The Monitor (Kampala)
December 21, 2000



by Julius Mucunguzi &Agencies
Kampala

A panel of international experts told the UN Security Council in a report yesterday that Uganda should be put under a watch list in her diamond trade.

Six other countries were recommended for a watch list: The Central African Republic, Ghana, Namibia, the Republic of Congo, Mali and Zambia. "Invoices from these countries need to be thoroughly checked," the report says.

The panel wants increased scrutiny of diamond exports from the above countries.

Democratic Republic of Congo President Laurent Kabila raised several accusations on Uganda that she (Uganda) is involved in the looting of his country's resources, including diamonds. The complaints reached the UN, which in turn sent a team of experts some months ago to investigate.

State minister for Regional Cooperation Amama Mbabazi has always denied Kabila's claims. There is no known diamond mines in Uganda.

The report is due to be published in New York today after being scrutinised in the UN security council, which will meet again next month to discuss implementation.

The report said that the United Nations is finally to mount an onslaught on the trade in b'lood' diamonds from Africa.

The uncompromising report recommends a series of punitive measures against west African countries linked to the civil war in Sierra Leone and other war torn countries.

The 58-page report also points a finger of blame at Switzerland, a transit point for almost half the rough diamonds entering Britain.
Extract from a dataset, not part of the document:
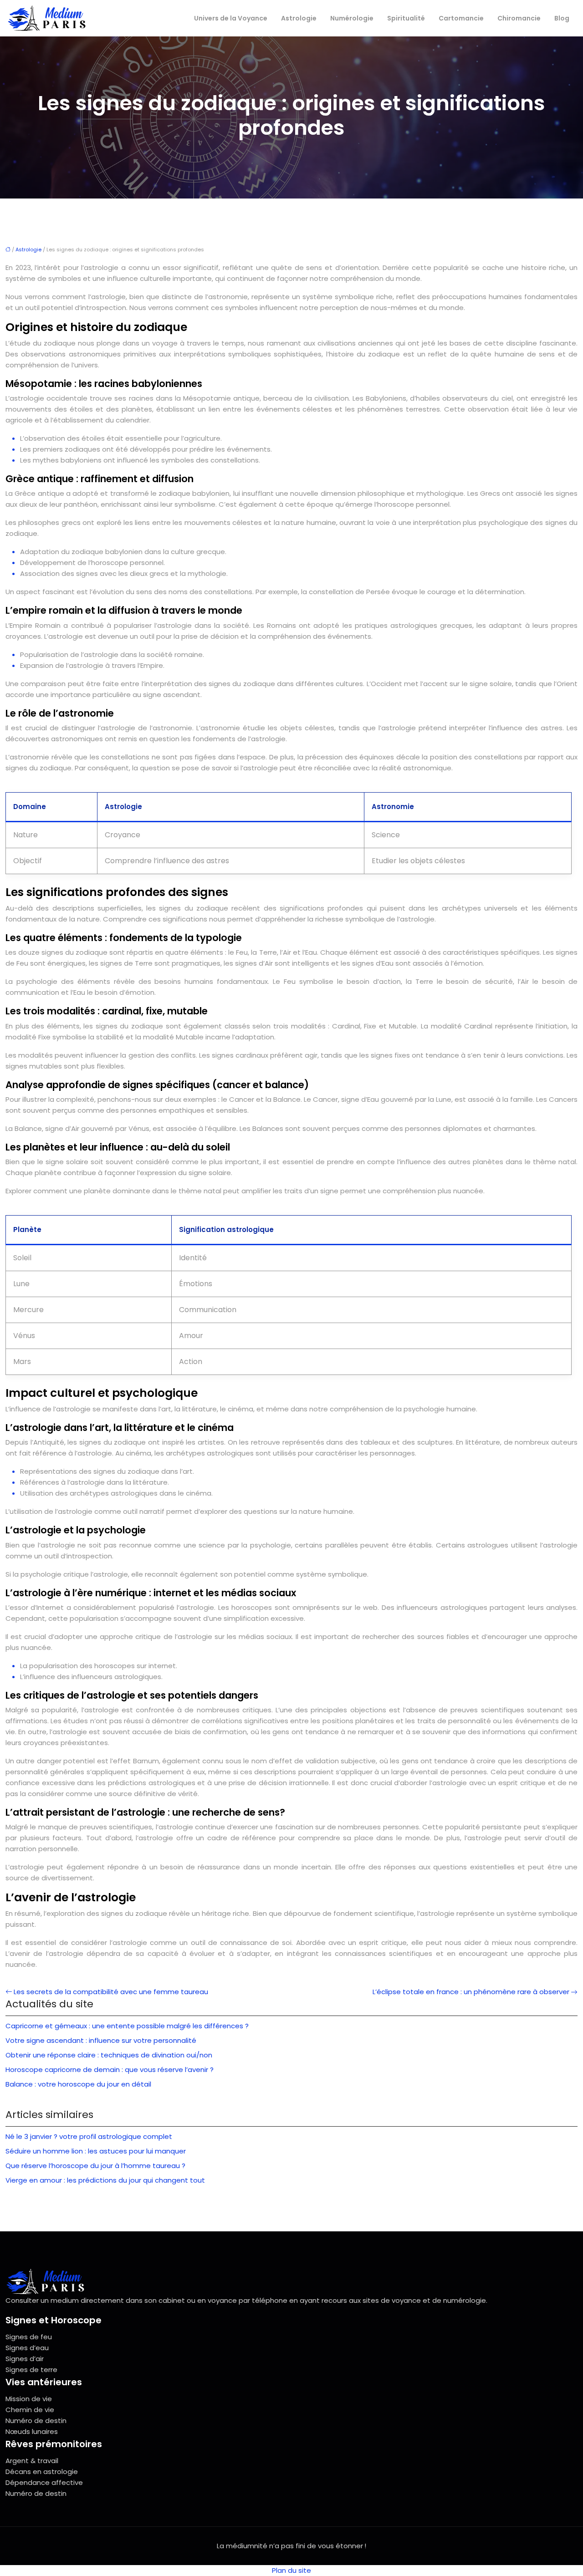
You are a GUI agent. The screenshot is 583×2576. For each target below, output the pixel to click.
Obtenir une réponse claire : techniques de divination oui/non (108, 2055)
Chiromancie (519, 18)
Switzerland is listed as 'country of origin', even though it produces no diamonds of its own.

The panel singles out Charles Taylor, the president of Liberia, saying he is actively involved in fuelling the violence in Sierra Leone, and many businessmen close to his inner circle operate on an international scale, sourcing their weaponry mainly in eastern Europe.

It adds: "In short, Liberia is actively breaking (UN) security council embargoes regarding weapons imports into its own territory and into Sierra Leone. It is being actively assisted by Burkina Faso. It is being tacitly assisted by all the countries allowing weapons to pass through or over their territory without question, and by those countries that provide a base for the aircraft used in such operations."